**Given data:**
+++
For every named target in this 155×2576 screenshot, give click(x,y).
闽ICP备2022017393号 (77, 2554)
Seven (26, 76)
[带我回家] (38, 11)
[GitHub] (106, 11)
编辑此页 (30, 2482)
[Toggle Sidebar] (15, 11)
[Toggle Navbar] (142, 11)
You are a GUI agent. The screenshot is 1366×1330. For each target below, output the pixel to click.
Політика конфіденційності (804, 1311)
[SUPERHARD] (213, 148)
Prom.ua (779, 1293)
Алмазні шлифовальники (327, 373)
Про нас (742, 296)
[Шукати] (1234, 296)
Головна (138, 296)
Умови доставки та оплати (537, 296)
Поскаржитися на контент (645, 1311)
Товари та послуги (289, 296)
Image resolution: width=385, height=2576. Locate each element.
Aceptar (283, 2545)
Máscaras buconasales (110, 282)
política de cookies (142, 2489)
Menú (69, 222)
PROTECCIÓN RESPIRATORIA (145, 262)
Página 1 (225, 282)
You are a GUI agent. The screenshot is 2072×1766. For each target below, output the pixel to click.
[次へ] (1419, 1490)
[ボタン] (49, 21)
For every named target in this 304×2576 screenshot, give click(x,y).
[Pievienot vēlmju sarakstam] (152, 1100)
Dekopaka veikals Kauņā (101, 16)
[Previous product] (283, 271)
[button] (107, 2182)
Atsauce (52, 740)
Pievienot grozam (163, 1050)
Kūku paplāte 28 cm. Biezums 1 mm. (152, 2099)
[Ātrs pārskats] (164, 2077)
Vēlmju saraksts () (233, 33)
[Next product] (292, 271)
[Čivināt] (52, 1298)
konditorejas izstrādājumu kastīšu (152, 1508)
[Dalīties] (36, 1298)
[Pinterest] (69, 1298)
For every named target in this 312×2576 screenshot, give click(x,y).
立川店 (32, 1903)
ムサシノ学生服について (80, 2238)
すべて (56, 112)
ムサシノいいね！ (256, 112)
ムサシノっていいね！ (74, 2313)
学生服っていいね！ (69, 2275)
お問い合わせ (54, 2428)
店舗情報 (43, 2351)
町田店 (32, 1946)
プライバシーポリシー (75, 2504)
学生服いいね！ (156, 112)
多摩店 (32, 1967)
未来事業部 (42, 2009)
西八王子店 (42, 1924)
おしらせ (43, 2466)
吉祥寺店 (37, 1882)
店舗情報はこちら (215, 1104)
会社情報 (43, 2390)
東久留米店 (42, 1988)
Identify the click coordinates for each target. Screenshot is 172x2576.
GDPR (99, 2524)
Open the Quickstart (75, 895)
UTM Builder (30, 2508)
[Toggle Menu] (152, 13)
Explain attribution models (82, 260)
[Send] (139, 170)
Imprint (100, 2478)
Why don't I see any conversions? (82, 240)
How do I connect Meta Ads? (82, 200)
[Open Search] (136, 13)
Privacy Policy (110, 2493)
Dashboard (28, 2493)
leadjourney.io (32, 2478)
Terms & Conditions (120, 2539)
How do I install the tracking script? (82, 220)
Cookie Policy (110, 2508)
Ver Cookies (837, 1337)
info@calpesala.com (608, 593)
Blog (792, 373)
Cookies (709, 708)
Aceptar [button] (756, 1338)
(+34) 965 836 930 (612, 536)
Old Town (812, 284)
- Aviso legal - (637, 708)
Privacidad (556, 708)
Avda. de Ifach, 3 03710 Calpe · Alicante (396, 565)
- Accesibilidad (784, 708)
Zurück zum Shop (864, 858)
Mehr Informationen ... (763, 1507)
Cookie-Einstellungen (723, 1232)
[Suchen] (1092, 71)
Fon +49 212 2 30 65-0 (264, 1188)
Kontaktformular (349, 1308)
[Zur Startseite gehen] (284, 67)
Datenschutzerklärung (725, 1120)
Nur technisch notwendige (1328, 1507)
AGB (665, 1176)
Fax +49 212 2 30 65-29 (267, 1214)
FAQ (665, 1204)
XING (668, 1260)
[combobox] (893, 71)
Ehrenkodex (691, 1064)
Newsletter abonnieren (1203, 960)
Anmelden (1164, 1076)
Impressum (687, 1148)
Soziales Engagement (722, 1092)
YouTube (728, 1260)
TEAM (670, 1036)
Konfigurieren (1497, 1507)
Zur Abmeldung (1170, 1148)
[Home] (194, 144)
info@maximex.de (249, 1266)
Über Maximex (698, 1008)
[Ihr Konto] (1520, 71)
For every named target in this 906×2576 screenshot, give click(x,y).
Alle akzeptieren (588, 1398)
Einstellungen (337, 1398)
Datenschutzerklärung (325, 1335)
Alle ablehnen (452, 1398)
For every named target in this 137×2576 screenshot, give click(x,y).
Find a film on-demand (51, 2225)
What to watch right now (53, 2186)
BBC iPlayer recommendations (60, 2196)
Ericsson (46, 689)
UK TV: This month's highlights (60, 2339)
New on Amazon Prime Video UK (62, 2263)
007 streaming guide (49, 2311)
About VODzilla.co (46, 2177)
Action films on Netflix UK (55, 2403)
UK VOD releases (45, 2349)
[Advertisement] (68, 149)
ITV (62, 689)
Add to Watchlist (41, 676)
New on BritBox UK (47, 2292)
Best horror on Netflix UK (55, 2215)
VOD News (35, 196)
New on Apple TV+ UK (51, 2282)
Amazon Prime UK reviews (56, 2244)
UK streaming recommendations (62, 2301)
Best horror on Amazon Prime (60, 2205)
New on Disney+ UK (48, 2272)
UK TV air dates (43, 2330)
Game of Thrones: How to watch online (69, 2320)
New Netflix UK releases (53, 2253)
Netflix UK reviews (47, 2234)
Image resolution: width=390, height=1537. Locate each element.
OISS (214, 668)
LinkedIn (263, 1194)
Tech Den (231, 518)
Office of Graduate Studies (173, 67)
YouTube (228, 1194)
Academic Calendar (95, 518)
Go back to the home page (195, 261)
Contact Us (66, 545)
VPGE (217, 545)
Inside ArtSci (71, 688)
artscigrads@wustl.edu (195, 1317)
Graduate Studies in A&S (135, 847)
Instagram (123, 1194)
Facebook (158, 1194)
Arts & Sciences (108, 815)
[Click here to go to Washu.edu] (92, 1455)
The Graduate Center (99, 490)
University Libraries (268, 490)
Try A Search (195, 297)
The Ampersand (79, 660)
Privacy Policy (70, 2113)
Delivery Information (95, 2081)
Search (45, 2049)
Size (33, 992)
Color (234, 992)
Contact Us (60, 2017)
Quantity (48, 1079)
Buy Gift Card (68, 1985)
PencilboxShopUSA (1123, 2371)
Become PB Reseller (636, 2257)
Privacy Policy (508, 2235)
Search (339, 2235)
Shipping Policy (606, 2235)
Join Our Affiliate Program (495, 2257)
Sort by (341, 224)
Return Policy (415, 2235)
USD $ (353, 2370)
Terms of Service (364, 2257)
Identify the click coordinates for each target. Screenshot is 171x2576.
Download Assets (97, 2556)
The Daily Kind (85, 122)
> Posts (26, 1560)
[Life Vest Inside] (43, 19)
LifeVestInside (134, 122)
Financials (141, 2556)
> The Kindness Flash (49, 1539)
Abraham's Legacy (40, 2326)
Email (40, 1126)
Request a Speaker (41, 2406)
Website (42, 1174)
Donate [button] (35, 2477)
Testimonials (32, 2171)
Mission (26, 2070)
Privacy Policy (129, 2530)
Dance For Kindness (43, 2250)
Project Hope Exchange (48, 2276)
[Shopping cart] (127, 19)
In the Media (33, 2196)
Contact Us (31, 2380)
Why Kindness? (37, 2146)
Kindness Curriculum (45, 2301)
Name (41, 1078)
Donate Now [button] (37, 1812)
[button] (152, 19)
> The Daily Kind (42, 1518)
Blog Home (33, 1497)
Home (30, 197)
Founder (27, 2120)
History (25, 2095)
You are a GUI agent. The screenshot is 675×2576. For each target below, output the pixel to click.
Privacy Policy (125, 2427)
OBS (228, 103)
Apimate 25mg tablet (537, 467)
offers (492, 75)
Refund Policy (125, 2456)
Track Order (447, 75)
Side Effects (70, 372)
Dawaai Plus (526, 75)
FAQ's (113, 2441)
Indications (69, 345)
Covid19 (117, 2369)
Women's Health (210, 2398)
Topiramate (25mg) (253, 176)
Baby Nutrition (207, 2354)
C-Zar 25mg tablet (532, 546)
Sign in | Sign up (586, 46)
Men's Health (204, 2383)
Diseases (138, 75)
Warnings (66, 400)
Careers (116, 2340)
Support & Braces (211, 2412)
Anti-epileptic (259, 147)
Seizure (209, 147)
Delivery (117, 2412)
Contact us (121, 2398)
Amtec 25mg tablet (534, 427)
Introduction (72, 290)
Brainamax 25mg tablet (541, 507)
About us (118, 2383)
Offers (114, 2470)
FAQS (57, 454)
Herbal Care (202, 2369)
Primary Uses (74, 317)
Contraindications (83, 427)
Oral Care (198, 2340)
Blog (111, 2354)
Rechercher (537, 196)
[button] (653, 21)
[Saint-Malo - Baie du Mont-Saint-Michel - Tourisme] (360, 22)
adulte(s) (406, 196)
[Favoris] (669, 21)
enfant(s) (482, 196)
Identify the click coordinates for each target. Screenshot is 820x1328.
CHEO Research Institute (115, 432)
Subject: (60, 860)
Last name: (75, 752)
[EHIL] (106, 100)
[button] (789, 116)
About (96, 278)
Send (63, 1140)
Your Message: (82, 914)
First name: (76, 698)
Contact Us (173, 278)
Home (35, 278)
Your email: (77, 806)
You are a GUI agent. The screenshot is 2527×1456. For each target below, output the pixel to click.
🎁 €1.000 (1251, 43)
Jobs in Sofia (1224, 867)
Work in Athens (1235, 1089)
+++
**Task brief:** The answer should be an exact copy of the lines from the first line of the data through the line with "Ver Cookies (837, 1337)" and should contain nothing else.

**Answer section:**
For every named target in this 155×2576 screenshot, give click(x,y).
闽ICP备2022017393号 (77, 2554)
Seven (26, 76)
[带我回家] (38, 11)
[GitHub] (106, 11)
编辑此页 (30, 2482)
[Toggle Sidebar] (15, 11)
[Toggle Navbar] (142, 11)
You are a GUI agent. The screenshot is 1366×1330. For each target below, output the pixel to click.
Політика конфіденційності (804, 1311)
[SUPERHARD] (213, 148)
Prom.ua (779, 1293)
Алмазні шлифовальники (327, 373)
Про нас (742, 296)
[Шукати] (1234, 296)
Головна (138, 296)
Умови доставки та оплати (537, 296)
Поскаржитися на контент (645, 1311)
Товари та послуги (289, 296)
Image resolution: width=385, height=2576. Locate each element.
Aceptar (283, 2545)
Máscaras buconasales (110, 282)
política de cookies (142, 2489)
Menú (69, 222)
PROTECCIÓN RESPIRATORIA (145, 262)
Página 1 (225, 282)
You are a GUI agent. The screenshot is 2072×1766. For each target below, output the pixel to click.
[次へ] (1419, 1490)
[ボタン] (49, 21)
For every named target in this 304×2576 screenshot, give click(x,y).
[Pievienot vēlmju sarakstam] (152, 1100)
Dekopaka veikals Kauņā (101, 16)
[Previous product] (283, 271)
[button] (107, 2182)
Atsauce (52, 740)
Pievienot grozam (163, 1050)
Kūku paplāte 28 cm. Biezums 1 mm. (152, 2099)
[Ātrs pārskats] (164, 2077)
Vēlmju saraksts () (233, 33)
[Next product] (292, 271)
[Čivināt] (52, 1298)
konditorejas izstrādājumu kastīšu (152, 1508)
[Dalīties] (36, 1298)
[Pinterest] (69, 1298)
For every named target in this 312×2576 screenshot, give click(x,y).
立川店 (32, 1903)
ムサシノ学生服について (80, 2238)
すべて (56, 112)
ムサシノいいね！ (256, 112)
ムサシノっていいね！ (74, 2313)
学生服っていいね！ (69, 2275)
お問い合わせ (54, 2428)
店舗情報 (43, 2351)
町田店 (32, 1946)
プライバシーポリシー (75, 2504)
学生服いいね！ (156, 112)
多摩店 (32, 1967)
未来事業部 (42, 2009)
西八王子店 (42, 1924)
おしらせ (43, 2466)
吉祥寺店 (37, 1882)
店舗情報はこちら (215, 1104)
会社情報 (43, 2390)
東久留米店 (42, 1988)
Identify the click coordinates for each target. Screenshot is 172x2576.
GDPR (99, 2524)
Open the Quickstart (75, 895)
UTM Builder (30, 2508)
[Toggle Menu] (152, 13)
Explain attribution models (82, 260)
[Send] (139, 170)
Imprint (100, 2478)
Why don't I see any conversions? (82, 240)
How do I connect Meta Ads? (82, 200)
[Open Search] (136, 13)
Privacy Policy (110, 2493)
Dashboard (28, 2493)
leadjourney.io (32, 2478)
Terms & Conditions (120, 2539)
How do I install the tracking script? (82, 220)
Cookie Policy (110, 2508)
Ver Cookies (837, 1337)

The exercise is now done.